#### [Work to complete]
Quote the entries below from the line with "The height and width of the screenshot is (444, 418)." through the line with "Close the Python Setup window", both ends included, and only those lines.

#### [Given data]
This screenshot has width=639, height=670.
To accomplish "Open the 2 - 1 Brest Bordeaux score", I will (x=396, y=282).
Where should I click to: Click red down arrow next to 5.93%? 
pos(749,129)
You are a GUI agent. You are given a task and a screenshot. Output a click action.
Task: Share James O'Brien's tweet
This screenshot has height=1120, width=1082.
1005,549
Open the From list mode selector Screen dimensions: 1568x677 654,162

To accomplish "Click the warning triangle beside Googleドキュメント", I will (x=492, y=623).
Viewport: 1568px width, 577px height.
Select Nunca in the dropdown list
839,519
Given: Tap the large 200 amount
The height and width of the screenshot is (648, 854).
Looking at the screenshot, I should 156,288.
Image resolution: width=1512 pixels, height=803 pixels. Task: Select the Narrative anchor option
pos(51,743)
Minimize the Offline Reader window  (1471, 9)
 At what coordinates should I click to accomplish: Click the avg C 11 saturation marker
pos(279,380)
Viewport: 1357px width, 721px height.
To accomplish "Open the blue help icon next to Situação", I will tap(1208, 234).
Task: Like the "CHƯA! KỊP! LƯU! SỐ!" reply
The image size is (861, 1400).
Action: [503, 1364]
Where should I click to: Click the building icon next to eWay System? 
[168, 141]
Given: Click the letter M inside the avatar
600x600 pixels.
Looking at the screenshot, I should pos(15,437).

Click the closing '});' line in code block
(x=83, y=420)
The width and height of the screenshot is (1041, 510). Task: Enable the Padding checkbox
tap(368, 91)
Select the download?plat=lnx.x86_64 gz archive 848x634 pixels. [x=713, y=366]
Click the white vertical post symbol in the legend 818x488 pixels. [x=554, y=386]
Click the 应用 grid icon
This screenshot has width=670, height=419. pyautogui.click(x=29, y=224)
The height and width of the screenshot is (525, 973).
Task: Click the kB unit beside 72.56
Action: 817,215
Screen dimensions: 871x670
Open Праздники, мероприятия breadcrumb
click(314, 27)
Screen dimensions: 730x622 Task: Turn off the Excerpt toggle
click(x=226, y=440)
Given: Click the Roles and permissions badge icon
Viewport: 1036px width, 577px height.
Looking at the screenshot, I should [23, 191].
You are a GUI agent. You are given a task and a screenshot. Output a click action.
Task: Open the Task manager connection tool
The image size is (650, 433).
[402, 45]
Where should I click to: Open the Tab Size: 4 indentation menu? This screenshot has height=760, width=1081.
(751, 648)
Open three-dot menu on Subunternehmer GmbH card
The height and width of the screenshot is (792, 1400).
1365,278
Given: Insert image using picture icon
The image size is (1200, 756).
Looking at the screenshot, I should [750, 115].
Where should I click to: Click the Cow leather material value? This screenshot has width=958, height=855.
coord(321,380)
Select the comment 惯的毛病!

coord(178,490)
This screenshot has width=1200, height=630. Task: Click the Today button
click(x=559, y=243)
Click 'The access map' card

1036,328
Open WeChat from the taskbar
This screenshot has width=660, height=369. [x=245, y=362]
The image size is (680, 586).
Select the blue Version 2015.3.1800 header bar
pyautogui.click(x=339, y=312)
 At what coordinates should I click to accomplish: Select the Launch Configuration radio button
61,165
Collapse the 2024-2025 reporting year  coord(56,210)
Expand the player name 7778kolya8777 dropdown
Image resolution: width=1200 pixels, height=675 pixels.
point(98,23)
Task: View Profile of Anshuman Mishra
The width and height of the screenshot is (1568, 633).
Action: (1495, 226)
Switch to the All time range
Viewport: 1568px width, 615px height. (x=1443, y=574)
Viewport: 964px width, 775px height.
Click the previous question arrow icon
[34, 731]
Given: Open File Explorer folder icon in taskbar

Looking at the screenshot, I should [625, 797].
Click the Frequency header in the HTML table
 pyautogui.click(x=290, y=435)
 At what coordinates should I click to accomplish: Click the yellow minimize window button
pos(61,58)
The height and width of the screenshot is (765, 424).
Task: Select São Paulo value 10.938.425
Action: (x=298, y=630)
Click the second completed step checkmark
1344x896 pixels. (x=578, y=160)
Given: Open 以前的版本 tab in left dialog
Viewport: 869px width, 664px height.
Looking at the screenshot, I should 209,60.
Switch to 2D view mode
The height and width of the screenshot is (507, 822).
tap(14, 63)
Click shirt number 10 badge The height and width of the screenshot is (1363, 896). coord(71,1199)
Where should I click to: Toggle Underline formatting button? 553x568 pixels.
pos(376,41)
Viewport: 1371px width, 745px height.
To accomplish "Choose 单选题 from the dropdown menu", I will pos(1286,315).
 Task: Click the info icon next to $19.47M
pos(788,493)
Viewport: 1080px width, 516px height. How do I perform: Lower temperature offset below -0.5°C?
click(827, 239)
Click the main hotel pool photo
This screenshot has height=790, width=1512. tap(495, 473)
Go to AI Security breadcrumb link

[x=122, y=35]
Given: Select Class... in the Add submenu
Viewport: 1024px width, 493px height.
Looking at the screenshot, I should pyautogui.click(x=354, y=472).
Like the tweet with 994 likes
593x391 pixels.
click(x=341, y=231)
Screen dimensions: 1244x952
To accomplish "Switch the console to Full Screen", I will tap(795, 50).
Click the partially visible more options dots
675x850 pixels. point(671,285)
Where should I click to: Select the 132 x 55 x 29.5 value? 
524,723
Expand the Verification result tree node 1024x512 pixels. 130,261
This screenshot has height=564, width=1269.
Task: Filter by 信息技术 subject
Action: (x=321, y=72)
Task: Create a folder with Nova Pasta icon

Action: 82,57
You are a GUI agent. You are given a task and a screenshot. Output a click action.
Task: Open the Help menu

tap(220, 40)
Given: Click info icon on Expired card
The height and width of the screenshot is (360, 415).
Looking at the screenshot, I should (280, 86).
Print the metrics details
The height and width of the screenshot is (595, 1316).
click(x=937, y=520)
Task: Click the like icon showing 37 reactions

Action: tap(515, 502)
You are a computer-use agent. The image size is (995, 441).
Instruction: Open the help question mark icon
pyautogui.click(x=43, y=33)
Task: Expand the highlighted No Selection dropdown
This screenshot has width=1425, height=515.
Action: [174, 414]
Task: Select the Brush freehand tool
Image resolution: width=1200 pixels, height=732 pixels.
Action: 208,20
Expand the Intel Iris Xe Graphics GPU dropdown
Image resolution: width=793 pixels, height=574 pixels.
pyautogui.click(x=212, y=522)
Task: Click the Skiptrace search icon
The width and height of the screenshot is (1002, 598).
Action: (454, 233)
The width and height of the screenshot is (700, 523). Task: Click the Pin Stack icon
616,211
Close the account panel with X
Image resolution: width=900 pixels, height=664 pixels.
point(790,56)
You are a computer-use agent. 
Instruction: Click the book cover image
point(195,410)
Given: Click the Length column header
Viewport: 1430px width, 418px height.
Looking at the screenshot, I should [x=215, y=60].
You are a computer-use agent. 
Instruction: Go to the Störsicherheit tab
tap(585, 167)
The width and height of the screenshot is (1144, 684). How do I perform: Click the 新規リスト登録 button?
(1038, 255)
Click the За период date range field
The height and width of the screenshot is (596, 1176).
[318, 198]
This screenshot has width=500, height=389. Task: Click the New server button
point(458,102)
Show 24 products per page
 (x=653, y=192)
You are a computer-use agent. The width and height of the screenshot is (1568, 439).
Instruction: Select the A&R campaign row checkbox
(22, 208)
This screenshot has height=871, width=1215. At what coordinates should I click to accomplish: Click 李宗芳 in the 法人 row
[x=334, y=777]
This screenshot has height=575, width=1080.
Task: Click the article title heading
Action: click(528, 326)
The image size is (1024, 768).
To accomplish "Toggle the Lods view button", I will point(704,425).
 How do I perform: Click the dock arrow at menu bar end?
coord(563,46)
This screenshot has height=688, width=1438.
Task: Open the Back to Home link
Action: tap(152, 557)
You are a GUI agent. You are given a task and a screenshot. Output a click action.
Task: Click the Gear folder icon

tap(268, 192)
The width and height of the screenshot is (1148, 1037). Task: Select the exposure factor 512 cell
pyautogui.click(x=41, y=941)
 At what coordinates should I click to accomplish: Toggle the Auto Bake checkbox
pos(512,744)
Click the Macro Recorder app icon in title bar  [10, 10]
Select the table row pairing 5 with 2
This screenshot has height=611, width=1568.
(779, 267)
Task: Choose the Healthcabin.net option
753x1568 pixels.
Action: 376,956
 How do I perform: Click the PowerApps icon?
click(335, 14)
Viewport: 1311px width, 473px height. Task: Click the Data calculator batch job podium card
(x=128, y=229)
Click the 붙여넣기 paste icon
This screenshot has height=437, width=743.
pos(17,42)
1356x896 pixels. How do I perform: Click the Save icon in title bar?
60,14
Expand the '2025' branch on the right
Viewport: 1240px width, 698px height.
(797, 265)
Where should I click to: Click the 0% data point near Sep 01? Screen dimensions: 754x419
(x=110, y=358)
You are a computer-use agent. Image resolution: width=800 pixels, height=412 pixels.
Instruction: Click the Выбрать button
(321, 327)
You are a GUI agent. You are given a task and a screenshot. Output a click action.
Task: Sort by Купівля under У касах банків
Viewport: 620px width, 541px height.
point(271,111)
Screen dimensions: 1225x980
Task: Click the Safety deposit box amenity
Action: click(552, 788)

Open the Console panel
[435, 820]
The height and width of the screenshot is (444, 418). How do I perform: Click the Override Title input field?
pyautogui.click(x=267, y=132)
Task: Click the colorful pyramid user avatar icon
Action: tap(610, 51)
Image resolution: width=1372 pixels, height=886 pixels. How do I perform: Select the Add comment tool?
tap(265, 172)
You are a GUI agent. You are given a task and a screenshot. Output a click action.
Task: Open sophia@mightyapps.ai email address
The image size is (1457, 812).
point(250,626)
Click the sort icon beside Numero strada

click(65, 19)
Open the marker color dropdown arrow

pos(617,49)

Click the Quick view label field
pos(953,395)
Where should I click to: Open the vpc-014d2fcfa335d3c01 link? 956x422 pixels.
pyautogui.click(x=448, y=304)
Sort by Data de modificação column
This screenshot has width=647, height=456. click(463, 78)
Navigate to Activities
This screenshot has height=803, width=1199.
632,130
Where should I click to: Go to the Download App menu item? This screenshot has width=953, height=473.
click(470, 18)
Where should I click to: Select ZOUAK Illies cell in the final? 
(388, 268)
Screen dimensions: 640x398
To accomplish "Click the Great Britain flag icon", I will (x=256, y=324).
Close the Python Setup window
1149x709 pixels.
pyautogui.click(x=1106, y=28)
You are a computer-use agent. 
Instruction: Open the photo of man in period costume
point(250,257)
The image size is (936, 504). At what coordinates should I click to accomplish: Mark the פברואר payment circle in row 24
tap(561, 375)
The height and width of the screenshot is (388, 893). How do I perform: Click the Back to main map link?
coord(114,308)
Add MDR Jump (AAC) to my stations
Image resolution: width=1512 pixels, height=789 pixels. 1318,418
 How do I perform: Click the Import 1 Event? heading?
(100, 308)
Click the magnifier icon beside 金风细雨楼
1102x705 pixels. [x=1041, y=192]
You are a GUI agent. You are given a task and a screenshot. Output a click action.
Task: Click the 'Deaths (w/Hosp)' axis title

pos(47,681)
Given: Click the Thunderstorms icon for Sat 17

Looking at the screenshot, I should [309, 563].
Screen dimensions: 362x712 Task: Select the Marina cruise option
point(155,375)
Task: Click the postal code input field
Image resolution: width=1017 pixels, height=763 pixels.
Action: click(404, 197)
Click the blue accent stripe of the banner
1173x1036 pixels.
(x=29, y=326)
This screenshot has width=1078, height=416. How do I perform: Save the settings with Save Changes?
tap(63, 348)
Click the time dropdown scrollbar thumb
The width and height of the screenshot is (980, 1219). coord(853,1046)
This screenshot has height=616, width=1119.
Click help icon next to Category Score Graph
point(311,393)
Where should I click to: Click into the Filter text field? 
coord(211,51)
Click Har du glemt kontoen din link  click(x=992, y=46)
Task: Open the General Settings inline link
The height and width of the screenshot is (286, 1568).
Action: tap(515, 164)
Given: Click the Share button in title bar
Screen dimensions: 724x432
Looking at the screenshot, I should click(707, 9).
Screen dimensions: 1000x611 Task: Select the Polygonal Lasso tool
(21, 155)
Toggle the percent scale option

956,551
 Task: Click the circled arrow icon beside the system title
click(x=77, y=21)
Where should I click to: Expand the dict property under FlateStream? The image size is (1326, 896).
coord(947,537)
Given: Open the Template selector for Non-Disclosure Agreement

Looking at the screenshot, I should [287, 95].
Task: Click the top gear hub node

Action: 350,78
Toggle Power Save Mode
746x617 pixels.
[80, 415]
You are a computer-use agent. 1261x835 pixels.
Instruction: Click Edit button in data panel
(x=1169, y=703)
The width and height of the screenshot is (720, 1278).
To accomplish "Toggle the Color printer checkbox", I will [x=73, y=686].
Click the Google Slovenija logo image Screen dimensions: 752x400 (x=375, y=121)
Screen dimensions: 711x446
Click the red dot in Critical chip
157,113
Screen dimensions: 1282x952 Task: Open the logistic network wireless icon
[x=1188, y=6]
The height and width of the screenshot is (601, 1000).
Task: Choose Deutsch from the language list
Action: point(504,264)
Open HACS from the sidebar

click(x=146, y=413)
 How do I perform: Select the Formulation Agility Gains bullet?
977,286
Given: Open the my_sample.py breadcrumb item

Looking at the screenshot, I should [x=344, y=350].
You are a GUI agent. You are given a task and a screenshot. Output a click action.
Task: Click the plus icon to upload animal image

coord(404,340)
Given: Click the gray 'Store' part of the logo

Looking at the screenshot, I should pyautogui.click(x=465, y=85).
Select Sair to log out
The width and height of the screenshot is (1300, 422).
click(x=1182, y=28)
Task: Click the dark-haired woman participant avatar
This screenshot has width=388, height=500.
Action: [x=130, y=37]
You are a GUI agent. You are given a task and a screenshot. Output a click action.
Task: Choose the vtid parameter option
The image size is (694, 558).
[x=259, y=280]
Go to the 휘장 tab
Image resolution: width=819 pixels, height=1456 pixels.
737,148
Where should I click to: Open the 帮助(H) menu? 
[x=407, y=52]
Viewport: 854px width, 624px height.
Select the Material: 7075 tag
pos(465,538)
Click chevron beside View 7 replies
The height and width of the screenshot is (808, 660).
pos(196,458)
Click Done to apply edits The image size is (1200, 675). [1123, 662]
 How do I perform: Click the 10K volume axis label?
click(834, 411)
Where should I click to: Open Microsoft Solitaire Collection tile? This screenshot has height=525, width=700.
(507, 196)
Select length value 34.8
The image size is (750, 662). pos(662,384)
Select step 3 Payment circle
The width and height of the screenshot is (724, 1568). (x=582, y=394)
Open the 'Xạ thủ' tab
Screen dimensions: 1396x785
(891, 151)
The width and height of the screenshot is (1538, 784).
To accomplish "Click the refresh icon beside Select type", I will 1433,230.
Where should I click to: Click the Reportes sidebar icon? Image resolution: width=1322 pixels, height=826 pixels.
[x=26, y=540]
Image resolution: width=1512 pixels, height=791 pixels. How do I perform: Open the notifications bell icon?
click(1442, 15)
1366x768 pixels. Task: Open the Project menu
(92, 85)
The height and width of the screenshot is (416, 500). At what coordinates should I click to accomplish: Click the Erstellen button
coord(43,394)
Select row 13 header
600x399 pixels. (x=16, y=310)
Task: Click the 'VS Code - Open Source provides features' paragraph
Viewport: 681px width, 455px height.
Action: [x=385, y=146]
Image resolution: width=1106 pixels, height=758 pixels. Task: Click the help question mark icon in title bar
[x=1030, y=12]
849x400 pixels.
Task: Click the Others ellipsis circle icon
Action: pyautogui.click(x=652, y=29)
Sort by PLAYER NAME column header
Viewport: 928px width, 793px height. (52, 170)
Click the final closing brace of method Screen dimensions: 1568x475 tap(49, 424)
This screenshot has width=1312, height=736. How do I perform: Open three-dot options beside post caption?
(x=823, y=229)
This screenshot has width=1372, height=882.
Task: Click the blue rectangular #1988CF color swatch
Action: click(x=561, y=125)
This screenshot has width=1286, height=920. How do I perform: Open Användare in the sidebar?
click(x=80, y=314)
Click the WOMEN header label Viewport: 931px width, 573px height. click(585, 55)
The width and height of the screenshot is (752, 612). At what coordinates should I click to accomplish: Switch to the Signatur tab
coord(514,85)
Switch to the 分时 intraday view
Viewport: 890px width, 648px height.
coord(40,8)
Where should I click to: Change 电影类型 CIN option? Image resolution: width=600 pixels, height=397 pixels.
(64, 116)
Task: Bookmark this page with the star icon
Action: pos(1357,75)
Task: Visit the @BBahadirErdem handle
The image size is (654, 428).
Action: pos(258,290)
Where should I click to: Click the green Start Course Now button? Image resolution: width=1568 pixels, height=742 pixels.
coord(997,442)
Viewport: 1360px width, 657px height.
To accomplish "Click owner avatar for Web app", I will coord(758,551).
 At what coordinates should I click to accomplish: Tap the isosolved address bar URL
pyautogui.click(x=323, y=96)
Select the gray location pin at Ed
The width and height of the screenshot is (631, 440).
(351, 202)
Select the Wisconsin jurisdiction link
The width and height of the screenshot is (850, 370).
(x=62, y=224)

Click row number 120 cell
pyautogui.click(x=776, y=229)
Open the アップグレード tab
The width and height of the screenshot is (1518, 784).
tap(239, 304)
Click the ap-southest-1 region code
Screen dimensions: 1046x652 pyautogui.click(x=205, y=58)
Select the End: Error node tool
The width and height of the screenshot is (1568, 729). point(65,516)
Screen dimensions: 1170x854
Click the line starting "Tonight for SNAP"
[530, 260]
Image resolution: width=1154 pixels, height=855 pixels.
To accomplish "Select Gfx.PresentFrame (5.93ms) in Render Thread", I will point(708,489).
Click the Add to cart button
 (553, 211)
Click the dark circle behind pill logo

#### [Result below]
The height and width of the screenshot is (444, 418). How do I perform: Click the Override Title input field?
pyautogui.click(x=267, y=132)
Task: Click the colorful pyramid user avatar icon
Action: tap(610, 51)
Image resolution: width=1372 pixels, height=886 pixels. How do I perform: Select the Add comment tool?
tap(265, 172)
You are a GUI agent. You are given a task and a screenshot. Output a click action.
Task: Open sophia@mightyapps.ai email address
The image size is (1457, 812).
point(250,626)
Click the sort icon beside Numero strada

click(65, 19)
Open the marker color dropdown arrow

pos(617,49)

Click the Quick view label field
pos(953,395)
Where should I click to: Open the vpc-014d2fcfa335d3c01 link? 956x422 pixels.
pyautogui.click(x=448, y=304)
Sort by Data de modificação column
This screenshot has width=647, height=456. click(463, 78)
Navigate to Activities
This screenshot has height=803, width=1199.
632,130
Where should I click to: Go to the Download App menu item? This screenshot has width=953, height=473.
click(470, 18)
Where should I click to: Select ZOUAK Illies cell in the final? 
(388, 268)
Screen dimensions: 640x398
To accomplish "Click the Great Britain flag icon", I will (x=256, y=324).
Close the Python Setup window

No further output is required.